Starting with the line that contains "The image size is (533, 510).", give again exactly and only each line through the end of the records; include the last line and exclude pictures.
*-*-*
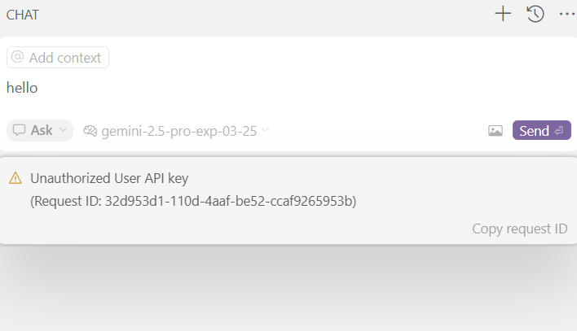Click the return arrow icon on Send

[x=559, y=131]
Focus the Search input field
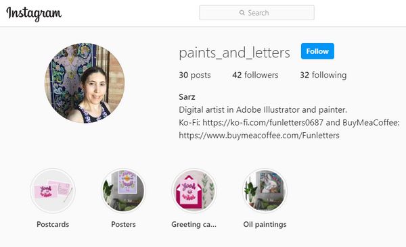The image size is (406, 247). [x=257, y=13]
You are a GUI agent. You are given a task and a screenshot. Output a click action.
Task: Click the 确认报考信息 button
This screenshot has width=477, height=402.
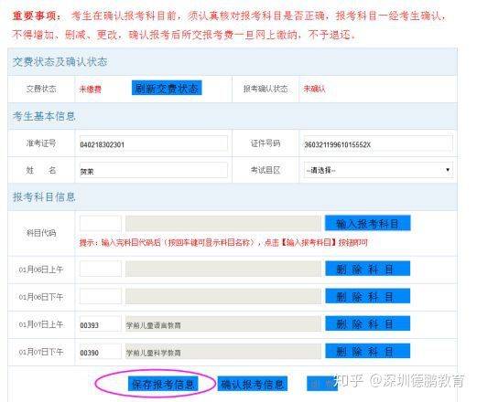tap(253, 385)
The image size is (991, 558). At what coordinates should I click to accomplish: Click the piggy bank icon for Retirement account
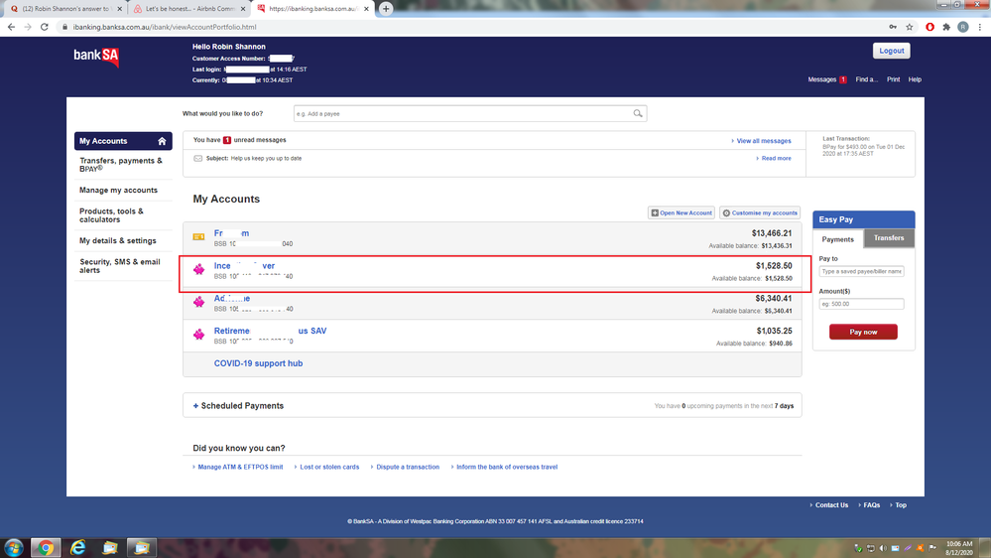199,335
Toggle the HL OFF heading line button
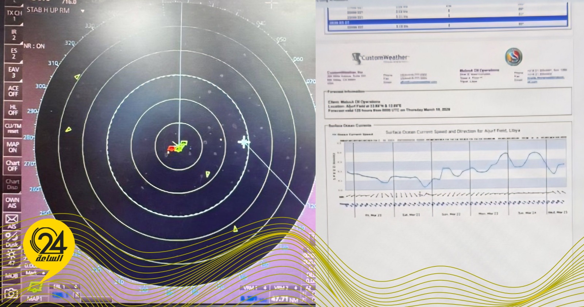 point(13,110)
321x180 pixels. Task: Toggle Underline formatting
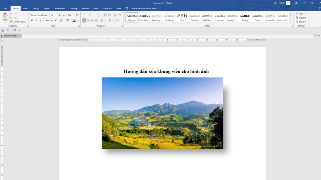(40, 20)
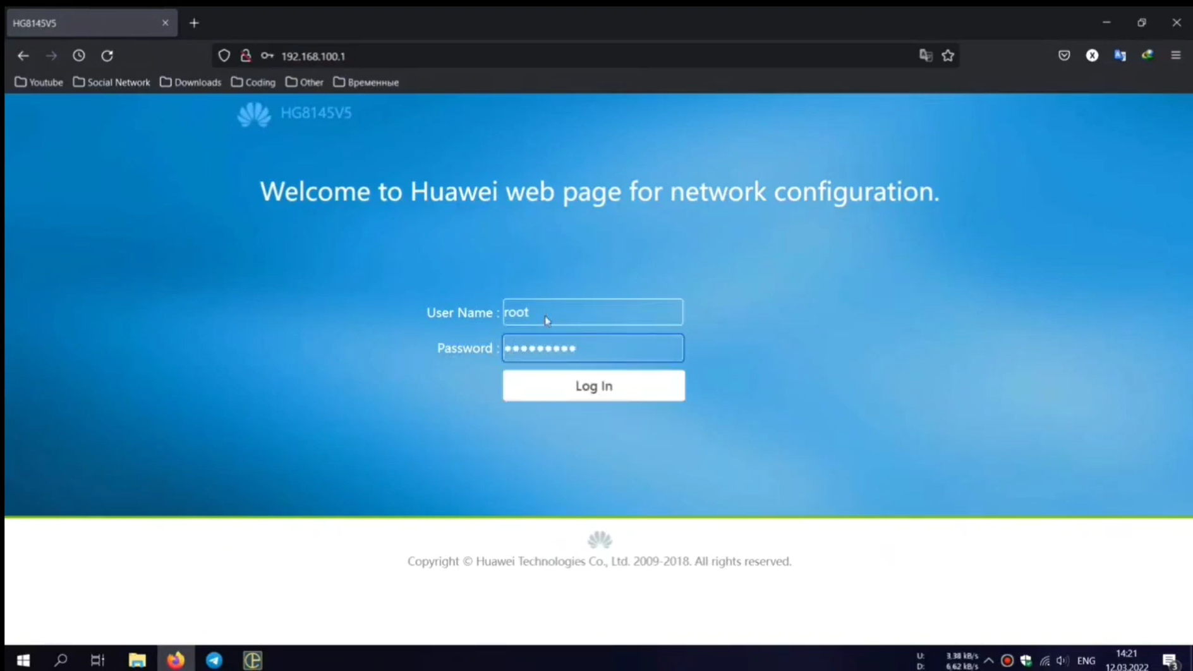Bookmark this page with the star icon
The height and width of the screenshot is (671, 1193).
point(948,56)

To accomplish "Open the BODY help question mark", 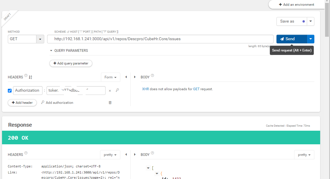I will [x=152, y=75].
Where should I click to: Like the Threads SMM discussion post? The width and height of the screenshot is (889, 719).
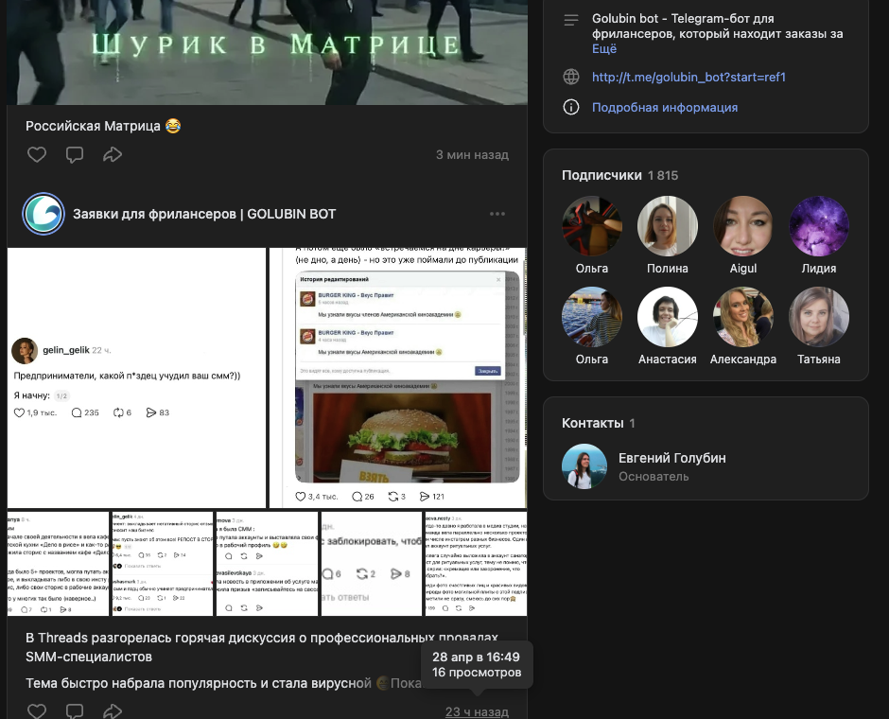[37, 711]
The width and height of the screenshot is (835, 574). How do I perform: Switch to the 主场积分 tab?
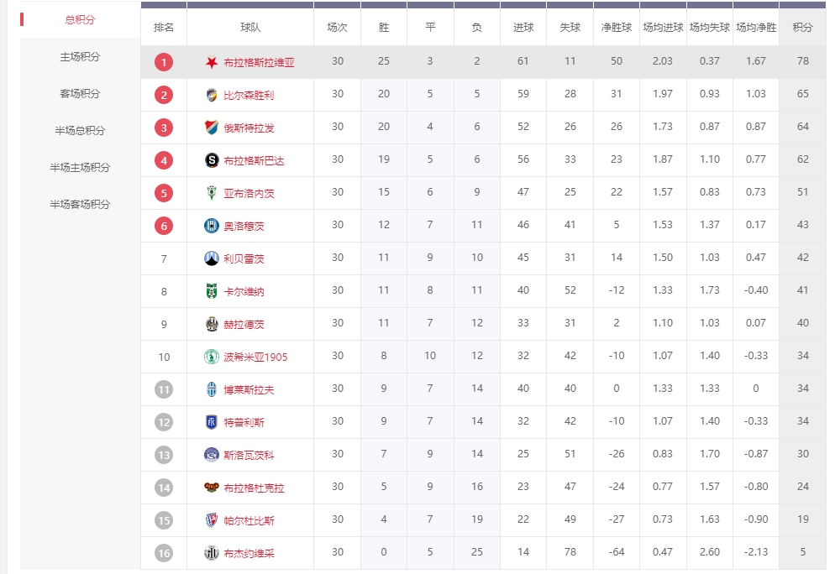click(80, 57)
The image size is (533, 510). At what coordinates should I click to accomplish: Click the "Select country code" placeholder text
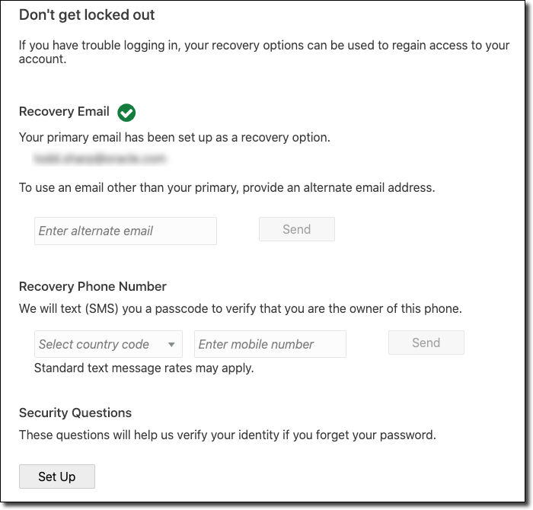[94, 344]
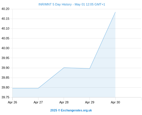The image size is (142, 115).
Task: Click the Apr 27 axis label
Action: coord(38,102)
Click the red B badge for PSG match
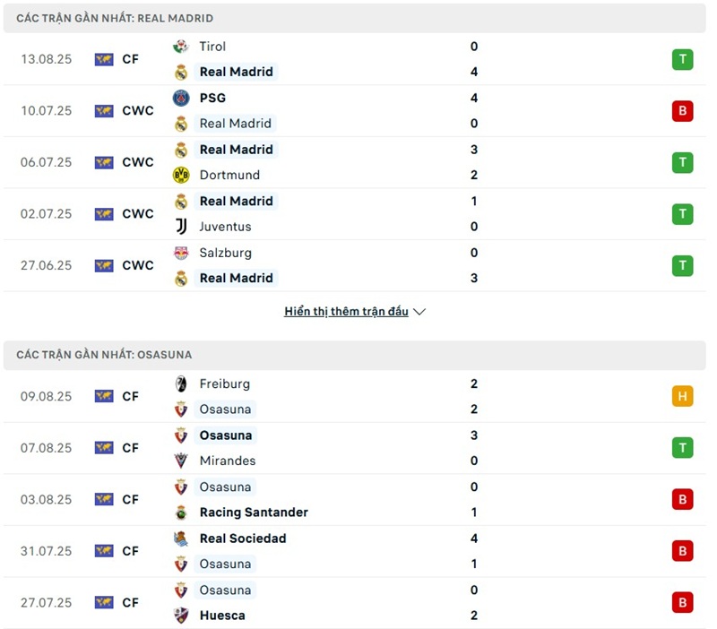 [x=682, y=111]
*-*-*
**Response to the exercise**
The image size is (533, 510). At what coordinates should I click to accomplish: Click the "Select country code" placeholder text
[94, 344]
The image size is (142, 115).
Task: Click the Apr 27 axis label
Action: coord(38,102)
Click the red B badge for PSG match
 [x=682, y=111]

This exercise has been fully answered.